Reinforcement Learning (RL) is a machine learning paradigm where an Agent learns to make decisions by performing actions in an Environment and receiving feedback in the form of Rewards (positive) or Penalties (negative).
Unlike Supervised Fine-Tuning (SFT), where the model is told exactly what to output, RL tells the model how good its output was and lets it figure out the optimal strategy.
Core Components
- Agent: The learner or decision maker (e.g., the LLM).
- Environment: The world the agent interacts with (e.g., the chat interface, a game, a simulator).
- Action: What the agent does (e.g., generating a token).
- State: The current situation (e.g., the conversation history).

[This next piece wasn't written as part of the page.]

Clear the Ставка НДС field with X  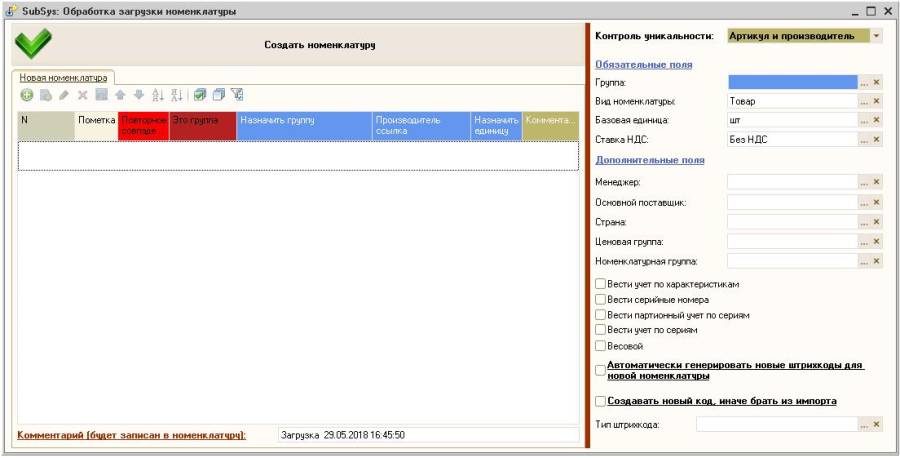coord(877,139)
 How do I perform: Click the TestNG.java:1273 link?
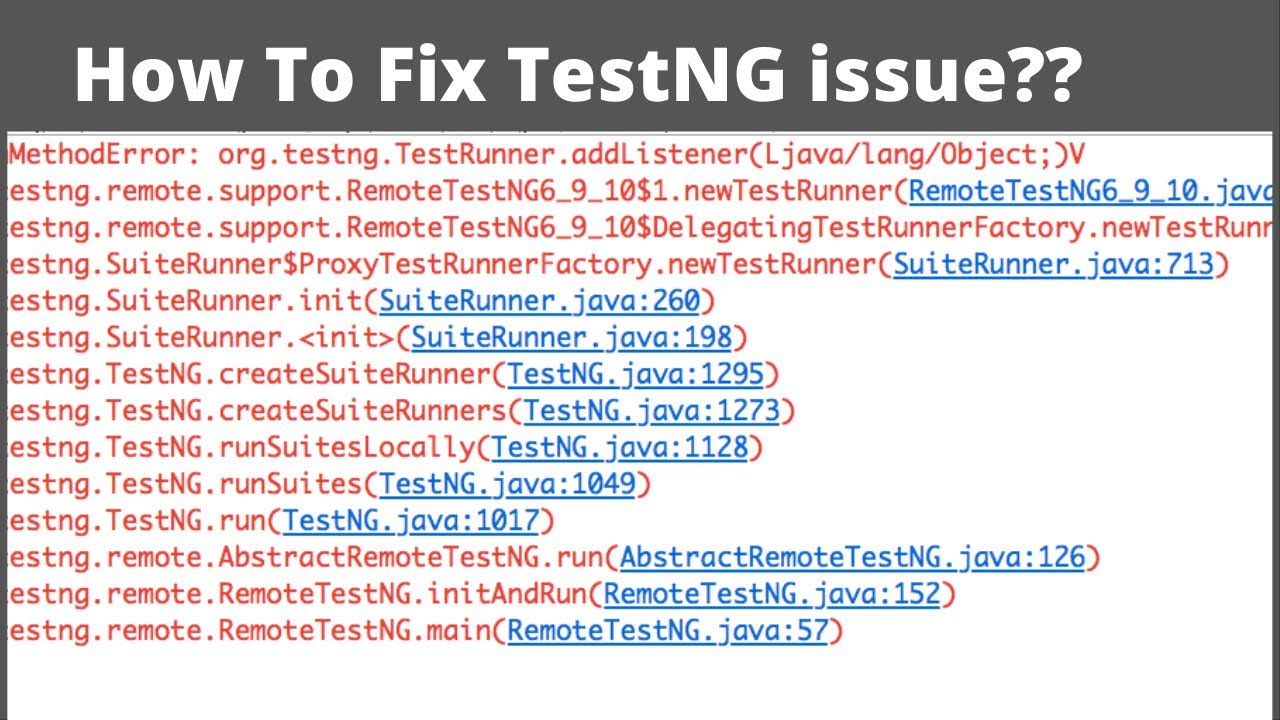[x=651, y=411]
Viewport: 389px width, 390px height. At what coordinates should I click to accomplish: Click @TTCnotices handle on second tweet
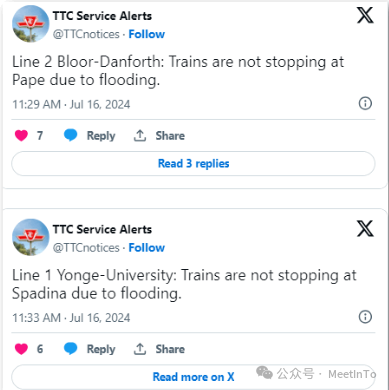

- Reward: A scalar signal indicating success (e.g., +1 for a helpful answer, -1 for a toxic one).
- Policy: The strategy or rule the agent follows (the mapping from State to Action).
Role in LLMs
RL is critical for the Alignment and Reasoning phases of modern LLMs:
1. Alignment (RLHF)
- Goal: To align the model with human values (helpfulness, honesty, harmlessness).

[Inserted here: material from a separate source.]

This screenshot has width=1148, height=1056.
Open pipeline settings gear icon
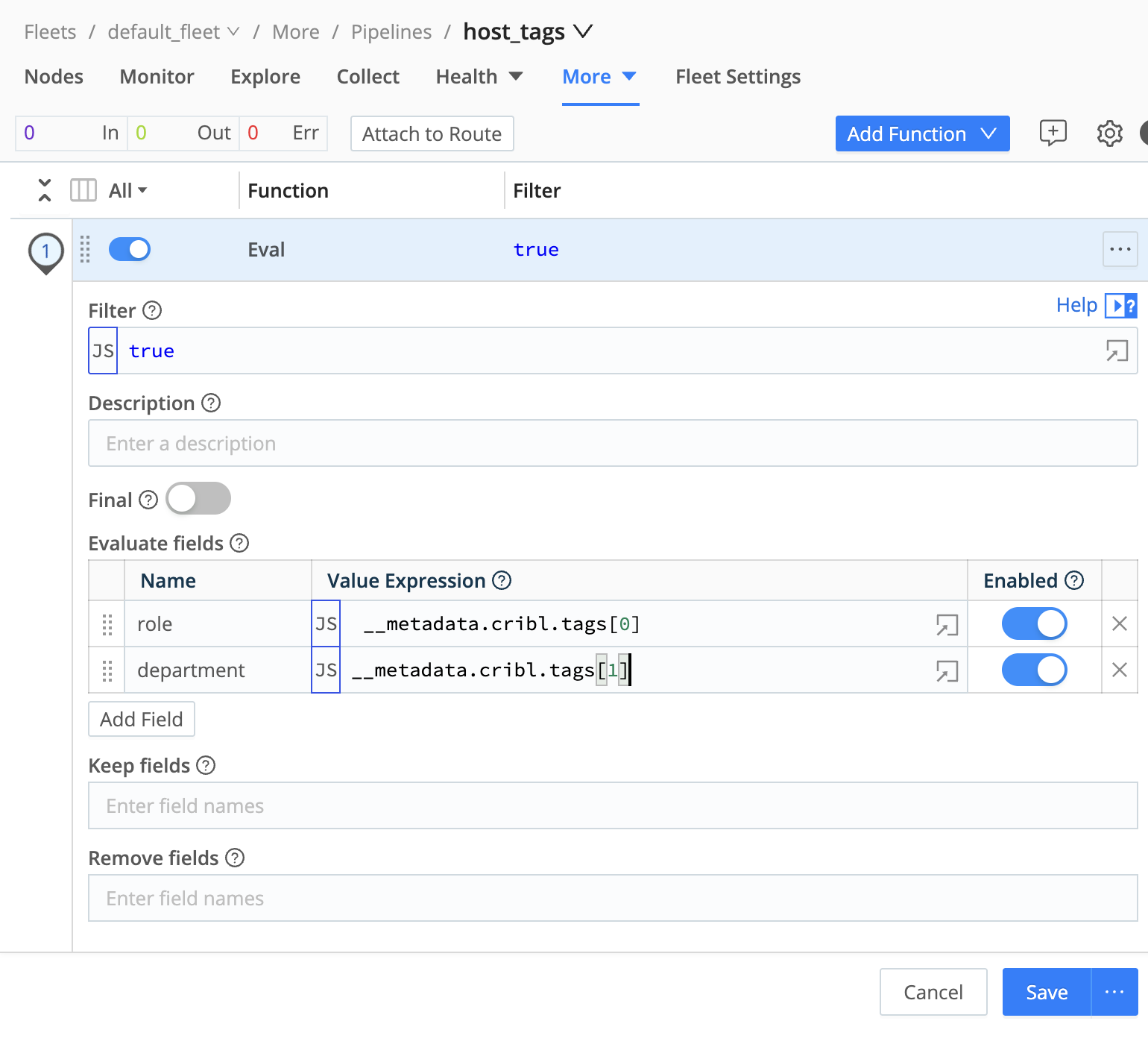(1109, 133)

- Method: Reinforcement Learning from Human Feedback (RLHF). A “Reward Model” is trained on human preferences to judge the LLM’s outputs, and the LLM uses algorithms like Proximal Policy Optimization (PPO) to maximize that reward.
2. Reasoning (e.g., DeepSeek R1)
- Goal: To incentivize deep thinking and self-correction.
- Method: The model is rewarded for correct final answers (e.g., in math or code) and for producing valid “Chain of Thought” reasoning steps.